> What is needed: Hunt through the entries for the word "bubble" and copy each line in which it appears.

(Records contained in a dataset)
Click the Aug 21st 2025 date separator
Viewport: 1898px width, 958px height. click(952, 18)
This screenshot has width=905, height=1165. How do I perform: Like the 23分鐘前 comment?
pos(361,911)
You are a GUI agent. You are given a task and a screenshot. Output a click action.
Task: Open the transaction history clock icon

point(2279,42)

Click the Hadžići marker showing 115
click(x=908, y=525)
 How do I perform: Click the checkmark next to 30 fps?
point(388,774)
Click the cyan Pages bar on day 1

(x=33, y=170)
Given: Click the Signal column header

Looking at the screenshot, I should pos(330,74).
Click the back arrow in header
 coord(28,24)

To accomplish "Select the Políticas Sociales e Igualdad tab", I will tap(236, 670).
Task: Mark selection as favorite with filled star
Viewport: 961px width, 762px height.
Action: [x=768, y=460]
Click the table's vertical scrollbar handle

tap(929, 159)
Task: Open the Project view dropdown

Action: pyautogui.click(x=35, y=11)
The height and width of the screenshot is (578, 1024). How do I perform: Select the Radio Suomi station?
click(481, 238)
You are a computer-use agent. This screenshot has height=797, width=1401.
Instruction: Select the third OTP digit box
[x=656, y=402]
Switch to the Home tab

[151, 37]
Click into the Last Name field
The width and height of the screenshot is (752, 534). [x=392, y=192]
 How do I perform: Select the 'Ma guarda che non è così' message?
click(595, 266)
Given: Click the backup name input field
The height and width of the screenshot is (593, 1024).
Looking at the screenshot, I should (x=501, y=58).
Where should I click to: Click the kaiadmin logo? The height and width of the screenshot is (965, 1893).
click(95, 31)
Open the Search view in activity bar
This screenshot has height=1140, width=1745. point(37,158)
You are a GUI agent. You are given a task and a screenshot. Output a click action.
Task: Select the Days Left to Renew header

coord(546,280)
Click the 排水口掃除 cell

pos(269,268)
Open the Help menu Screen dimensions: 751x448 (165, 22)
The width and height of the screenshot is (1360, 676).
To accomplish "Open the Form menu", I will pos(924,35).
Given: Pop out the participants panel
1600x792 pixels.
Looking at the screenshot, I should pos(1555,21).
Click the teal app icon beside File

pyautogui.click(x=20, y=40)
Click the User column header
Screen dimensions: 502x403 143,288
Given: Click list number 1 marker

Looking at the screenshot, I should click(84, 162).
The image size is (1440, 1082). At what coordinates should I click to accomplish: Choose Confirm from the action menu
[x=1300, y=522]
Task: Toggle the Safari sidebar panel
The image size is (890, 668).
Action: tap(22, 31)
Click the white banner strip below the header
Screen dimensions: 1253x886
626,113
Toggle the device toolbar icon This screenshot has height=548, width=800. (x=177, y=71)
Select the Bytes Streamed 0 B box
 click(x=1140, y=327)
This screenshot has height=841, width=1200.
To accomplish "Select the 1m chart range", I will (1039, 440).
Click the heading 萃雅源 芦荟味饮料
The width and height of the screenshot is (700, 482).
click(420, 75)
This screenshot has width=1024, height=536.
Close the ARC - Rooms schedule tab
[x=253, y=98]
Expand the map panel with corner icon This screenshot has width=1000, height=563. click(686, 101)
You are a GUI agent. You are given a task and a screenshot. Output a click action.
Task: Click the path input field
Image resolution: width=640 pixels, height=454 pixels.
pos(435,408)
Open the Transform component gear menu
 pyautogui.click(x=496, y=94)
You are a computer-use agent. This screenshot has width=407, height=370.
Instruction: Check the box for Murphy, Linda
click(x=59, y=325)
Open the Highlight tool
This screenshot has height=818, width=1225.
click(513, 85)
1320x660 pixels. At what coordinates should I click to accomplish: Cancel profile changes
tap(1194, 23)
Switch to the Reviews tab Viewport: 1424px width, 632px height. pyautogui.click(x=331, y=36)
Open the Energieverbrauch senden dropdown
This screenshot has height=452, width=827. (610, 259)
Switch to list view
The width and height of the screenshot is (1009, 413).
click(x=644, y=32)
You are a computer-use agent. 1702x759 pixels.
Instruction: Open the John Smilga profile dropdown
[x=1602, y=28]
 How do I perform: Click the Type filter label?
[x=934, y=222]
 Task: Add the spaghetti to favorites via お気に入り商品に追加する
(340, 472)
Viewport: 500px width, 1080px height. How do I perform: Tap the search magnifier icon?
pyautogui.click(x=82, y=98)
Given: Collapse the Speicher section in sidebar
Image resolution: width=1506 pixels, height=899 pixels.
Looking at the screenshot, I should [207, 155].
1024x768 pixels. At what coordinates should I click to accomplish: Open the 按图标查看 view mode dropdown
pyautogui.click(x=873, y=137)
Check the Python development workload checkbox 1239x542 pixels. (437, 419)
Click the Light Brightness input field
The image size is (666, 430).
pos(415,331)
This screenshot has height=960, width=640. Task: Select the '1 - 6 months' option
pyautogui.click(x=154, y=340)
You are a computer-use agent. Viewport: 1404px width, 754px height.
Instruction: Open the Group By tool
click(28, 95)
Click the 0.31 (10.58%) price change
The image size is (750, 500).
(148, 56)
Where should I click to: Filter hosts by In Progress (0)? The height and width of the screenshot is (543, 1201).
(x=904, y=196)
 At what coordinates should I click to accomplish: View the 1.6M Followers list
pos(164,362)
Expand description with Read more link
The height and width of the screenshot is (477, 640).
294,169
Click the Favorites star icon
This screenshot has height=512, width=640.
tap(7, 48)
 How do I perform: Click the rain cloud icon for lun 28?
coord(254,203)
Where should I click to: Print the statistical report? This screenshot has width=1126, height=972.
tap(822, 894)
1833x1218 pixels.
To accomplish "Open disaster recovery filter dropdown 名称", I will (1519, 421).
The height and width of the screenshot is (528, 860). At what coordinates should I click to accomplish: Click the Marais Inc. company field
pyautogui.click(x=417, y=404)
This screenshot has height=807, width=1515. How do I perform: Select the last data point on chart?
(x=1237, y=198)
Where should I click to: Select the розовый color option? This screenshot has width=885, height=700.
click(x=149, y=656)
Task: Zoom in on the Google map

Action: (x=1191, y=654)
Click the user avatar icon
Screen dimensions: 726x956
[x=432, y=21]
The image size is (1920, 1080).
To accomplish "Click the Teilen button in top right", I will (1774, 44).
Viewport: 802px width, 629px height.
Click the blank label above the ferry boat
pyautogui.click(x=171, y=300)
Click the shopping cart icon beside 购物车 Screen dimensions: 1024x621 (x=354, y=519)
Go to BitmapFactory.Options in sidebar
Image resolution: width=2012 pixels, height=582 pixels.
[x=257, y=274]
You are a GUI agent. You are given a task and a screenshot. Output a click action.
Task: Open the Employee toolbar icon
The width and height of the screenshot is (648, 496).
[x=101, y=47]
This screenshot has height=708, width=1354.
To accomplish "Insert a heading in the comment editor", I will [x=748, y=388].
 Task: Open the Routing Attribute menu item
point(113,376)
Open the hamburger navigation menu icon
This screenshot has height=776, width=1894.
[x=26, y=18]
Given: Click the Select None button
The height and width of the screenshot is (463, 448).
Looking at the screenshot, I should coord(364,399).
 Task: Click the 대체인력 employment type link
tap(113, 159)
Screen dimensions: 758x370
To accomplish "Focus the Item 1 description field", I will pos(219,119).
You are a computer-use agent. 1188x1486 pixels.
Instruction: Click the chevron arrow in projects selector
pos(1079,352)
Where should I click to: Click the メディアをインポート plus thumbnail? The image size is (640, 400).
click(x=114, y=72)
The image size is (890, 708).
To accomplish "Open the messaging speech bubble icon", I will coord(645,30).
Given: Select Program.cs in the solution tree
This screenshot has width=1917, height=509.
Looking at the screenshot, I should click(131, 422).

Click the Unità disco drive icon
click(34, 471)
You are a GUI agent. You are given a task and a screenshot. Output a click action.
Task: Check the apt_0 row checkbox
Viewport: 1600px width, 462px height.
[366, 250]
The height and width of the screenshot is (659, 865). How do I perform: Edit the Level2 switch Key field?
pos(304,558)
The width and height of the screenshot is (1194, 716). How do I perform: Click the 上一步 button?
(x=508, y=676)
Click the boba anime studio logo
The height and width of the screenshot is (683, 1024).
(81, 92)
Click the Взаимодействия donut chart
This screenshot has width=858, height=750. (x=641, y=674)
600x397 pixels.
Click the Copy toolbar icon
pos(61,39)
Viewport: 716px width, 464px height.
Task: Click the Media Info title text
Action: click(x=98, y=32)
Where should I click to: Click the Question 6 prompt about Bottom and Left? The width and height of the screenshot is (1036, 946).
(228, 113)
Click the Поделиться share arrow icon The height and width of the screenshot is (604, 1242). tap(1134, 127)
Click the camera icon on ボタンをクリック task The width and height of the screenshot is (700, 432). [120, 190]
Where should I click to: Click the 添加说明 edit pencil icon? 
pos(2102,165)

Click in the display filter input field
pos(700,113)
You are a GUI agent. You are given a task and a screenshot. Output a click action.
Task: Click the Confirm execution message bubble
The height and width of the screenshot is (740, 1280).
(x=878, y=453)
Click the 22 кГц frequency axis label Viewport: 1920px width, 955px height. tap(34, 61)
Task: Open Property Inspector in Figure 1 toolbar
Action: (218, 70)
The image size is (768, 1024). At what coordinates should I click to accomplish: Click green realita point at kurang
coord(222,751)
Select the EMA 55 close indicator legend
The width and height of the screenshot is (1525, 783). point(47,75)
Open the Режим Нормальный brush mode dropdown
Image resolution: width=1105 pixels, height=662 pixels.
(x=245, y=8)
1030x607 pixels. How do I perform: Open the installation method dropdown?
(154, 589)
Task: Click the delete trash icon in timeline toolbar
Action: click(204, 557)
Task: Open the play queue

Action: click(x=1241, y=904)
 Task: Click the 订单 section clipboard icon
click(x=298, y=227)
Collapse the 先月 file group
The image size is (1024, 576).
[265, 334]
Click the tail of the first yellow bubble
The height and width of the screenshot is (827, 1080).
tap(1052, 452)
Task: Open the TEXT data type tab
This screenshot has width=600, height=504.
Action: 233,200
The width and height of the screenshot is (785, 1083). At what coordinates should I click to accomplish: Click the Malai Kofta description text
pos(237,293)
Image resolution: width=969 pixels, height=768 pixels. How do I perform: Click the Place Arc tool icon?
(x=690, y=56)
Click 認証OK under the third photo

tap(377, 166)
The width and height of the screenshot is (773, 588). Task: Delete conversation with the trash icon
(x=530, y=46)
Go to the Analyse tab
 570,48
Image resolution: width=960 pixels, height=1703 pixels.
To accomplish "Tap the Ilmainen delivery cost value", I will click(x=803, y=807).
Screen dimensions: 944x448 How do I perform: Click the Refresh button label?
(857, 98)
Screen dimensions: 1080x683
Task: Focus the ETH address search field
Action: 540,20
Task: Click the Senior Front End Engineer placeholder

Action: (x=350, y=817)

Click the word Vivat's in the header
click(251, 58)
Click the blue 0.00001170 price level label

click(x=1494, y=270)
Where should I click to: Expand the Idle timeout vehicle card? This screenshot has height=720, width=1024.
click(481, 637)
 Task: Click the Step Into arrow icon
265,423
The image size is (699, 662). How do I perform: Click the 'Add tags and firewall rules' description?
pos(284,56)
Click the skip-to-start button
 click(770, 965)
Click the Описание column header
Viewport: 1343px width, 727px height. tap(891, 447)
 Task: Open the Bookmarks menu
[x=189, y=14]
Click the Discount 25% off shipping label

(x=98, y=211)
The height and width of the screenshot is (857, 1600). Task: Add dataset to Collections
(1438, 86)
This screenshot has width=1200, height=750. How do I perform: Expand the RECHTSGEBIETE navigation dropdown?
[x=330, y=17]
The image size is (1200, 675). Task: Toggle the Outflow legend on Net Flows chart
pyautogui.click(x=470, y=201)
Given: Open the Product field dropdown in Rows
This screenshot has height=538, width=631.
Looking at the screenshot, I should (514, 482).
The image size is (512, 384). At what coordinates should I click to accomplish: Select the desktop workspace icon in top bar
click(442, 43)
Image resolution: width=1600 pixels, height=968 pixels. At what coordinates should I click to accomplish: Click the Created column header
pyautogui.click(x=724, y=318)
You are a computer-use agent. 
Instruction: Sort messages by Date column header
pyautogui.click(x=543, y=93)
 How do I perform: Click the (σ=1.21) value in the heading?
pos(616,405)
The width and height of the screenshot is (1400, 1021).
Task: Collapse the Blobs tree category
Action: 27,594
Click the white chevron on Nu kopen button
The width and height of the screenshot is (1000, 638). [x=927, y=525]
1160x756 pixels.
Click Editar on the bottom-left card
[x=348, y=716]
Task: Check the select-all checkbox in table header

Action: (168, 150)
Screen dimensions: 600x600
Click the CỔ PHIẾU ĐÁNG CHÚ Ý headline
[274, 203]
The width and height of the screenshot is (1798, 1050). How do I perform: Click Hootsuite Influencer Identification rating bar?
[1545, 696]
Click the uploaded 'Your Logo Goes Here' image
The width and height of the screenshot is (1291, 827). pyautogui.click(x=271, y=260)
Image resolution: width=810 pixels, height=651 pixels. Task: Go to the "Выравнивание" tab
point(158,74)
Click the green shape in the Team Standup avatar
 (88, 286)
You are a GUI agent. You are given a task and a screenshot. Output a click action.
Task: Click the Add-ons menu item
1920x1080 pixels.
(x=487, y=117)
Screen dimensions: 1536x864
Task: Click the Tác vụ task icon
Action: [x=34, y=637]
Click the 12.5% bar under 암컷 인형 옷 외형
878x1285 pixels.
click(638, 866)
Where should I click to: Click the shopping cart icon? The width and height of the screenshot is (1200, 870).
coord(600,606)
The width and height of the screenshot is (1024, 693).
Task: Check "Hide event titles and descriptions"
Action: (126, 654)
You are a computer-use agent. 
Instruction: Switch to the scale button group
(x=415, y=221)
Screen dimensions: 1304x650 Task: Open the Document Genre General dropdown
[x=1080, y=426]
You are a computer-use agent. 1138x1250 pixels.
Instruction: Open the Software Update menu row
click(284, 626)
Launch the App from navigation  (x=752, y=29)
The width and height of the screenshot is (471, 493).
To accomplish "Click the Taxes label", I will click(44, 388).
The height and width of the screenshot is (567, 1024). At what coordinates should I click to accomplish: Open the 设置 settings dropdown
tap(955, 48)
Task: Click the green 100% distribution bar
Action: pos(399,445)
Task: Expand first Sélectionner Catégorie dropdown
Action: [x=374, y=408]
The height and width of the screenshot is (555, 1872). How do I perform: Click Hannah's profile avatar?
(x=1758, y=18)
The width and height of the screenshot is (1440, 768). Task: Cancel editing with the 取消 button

> Response area:
To accomplish "Open the messaging speech bubble icon", I will coord(645,30).
Task: Click the Confirm execution message bubble
Click the tail of the first yellow bubble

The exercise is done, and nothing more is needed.